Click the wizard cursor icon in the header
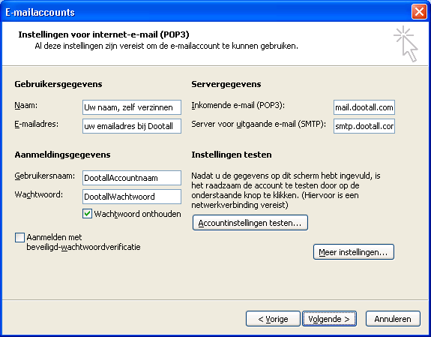Viewport: 431px width, 337px height. 406,44
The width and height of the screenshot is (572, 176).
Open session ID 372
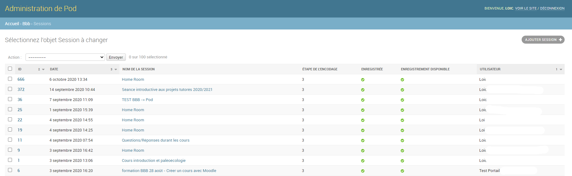point(21,89)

▶ Required task: Please give the records above as a Markdown table with the columns Row and Record line, one row per non-blank line, and leave the pictures out.

▶ Result of the exercise:
| Row | Record line |
|---|---|
| 1 | Click the wizard cursor icon in the header |
| 2 | Viewport: 431px width, 337px height. 406,44 |
| 3 | The width and height of the screenshot is (572, 176). |
| 4 | Open session ID 372 |
| 5 | point(21,89) |